MARION KAPLAN’S first edition of The Portuguese: The Land and its People was acclaimed by Portuguese readers, visitors to the country and those eager to discover the rich history and dynamic present of a superficially familiar, but still little known nation of Europe. When it went out of print a few years ago, it left a gap that has, at last, been filled by this revised edition. With a fully updated travel advisory section, this lively portrait of Portugal is once more available.
Portugal is exhilaratingly on the move, and this guide celebrates the country’s colourful history and its continuing popularity as a travel destination. An overview starts with the earliest times of the Romans and Moors, and continues through the turbulent history of the great kings and queens, to the era of maritime exploration and empire building. It finally reaches the revolutionary struggles that culminated in the bloodless revolution of 1974 and the modern, postcolonial state.
Portuguese life today, from soccer to politics, is also covered. For travellers, there is an invaluable section of practical information, including detailed maps and a comprehensive bibliography.
Marion Kaplan was born in London and lived for several years in an old stone house in the Algarve. Her empathy for Portugal combines with her journalistic skills to create a fascinating close-up of a great nation transforming itself into a modern European state. Her insights into the intricacies of family life and customs, the institutions of church and state, the social mix of rural communities and vibrant cities, make this an unrivalled introduction to Portugal and its people. Everyone should have a copy – it is excellent! In paperback at 20 euros.
Also new out in paperback are the latest novels from two well-known American authors.
Bret Easton Ellis, in Lunar Park, has written an intriguing combination of fiction and reality, where his novel starts by offering the opening lines to his past books, contrasting them with his proposed first sentence for this novel. He then offers a quick recap of everything that has happened to him from the moment he started writing his earlier book, Less Than Zero. However, almost nothing he writes can be taken seriously, no matter how hard he tries to convince us he is telling the truth.
Lunar Park is filled with sly jokes and references that reveal the careful construction of this supposedly true tale. In the past, Ellis has seemed proud of his avoidance of a plot, or rather his clever questioning of what is required from a novel. He has, indeed, created a style entirely his own.
The author Ellis seems to be emulating most closely (and one of the few writers he confesses to be inspired by) is Stephen King.

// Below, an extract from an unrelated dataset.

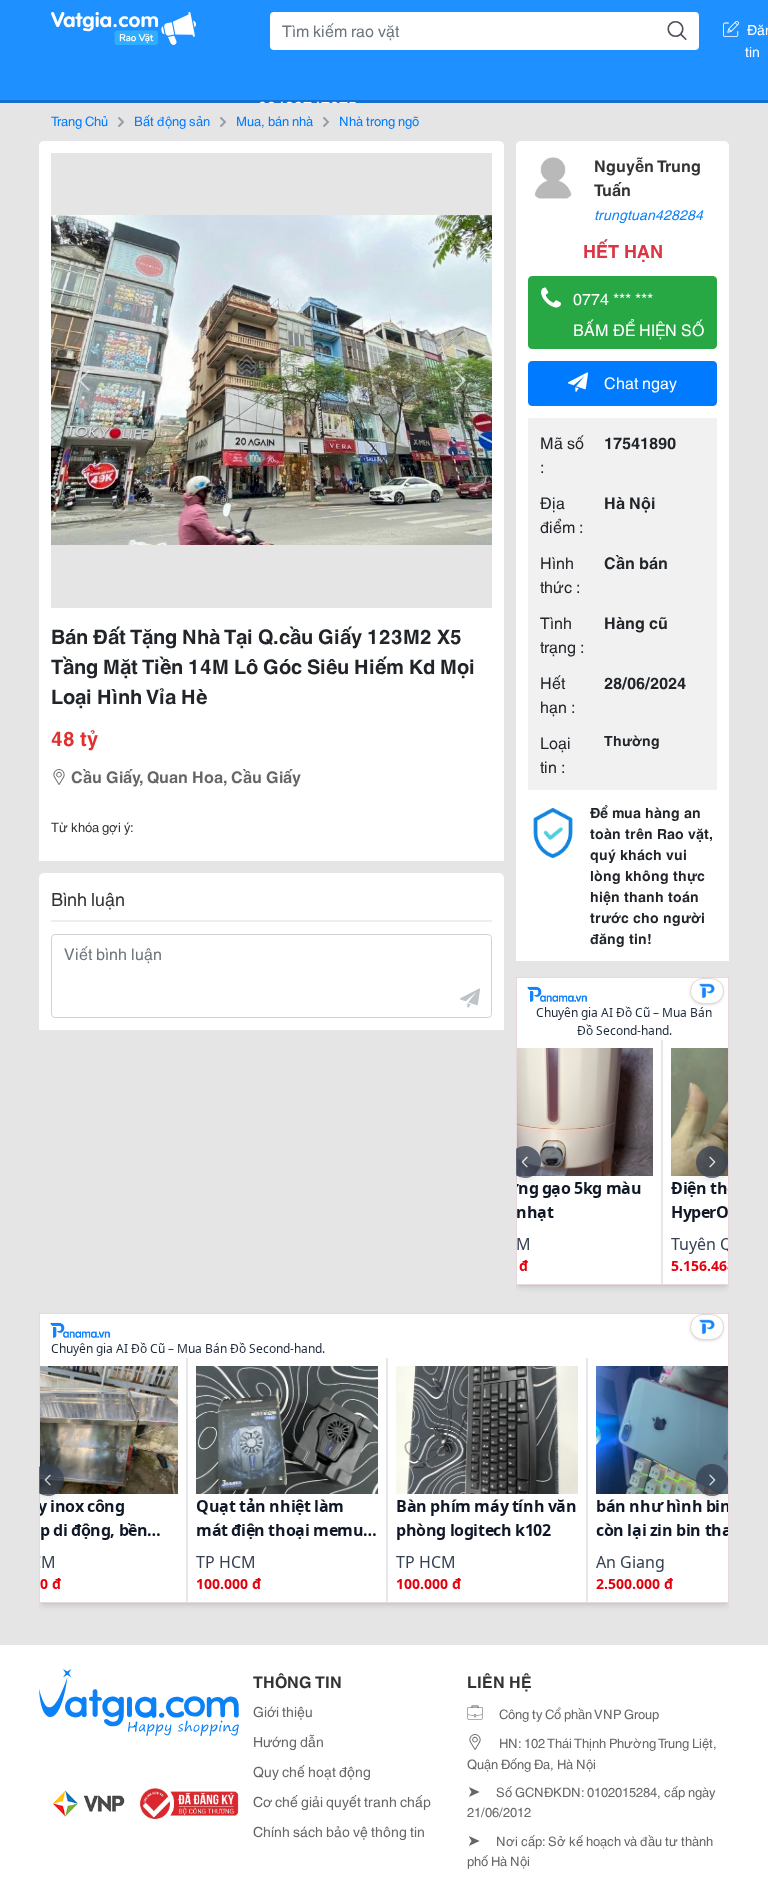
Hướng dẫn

Like King, he is interested in fathers and authors, fictional creations becoming real, and the fear that, although the derangement of the mind is necessary for good writing, it can ultimately lead to murder and madness.
Lunar Park is a literary horror story and an enormously entertaining novel. Far less hardcore than anything he has written so far, it’s the novel that all his detractors should read. In paperback at 10.50 euros.
The world according to John Irving is one steeped in quirkiness, peopled by screw-ups and shaped by not-so-simple twists of fate. It is precisely that mélange of kooky characters and wacky detail that makes his novels such a joy. And it’s a recipe that has won him a huge, and very profitable, following over three decades.
Jack Burns, the hero of Mr. Irving’s new novel, Until I Find You, is a victim in spades – and then some. As a boy, Jack is sexually molested by an older girl at school. He is molested by his mother’s female lover. And he is molested by an older woman at the local gym. He loses his innocence early on and, over the years, he also loses many of the people closest to him: he grows up without a father, is sent away to school by his unstable mother, and sees many of his loved ones succumb to bizarre or untimely deaths. He also learns, as he enters middle age, that much of what he believed to be true about his life was in fact a lie.
There’s no disguising that the roots of the story have grown out of Irving’s own life. Although he reworked the entire manuscript, changing the narrative from first to third person, such autobiographical themes still come at the expense of plot momentum. It’s only later, much, much later, that we discover that all might not be what it seems: what passes for recollection may actually be subterfuge.
This 800-page tome is overlong, and could have done with a firm editorial hand. Nevertheless, there is much to enjoy – the only way to decide how good it really is, is to read it for yourself and see what you think. In paperback at 12.65 euros.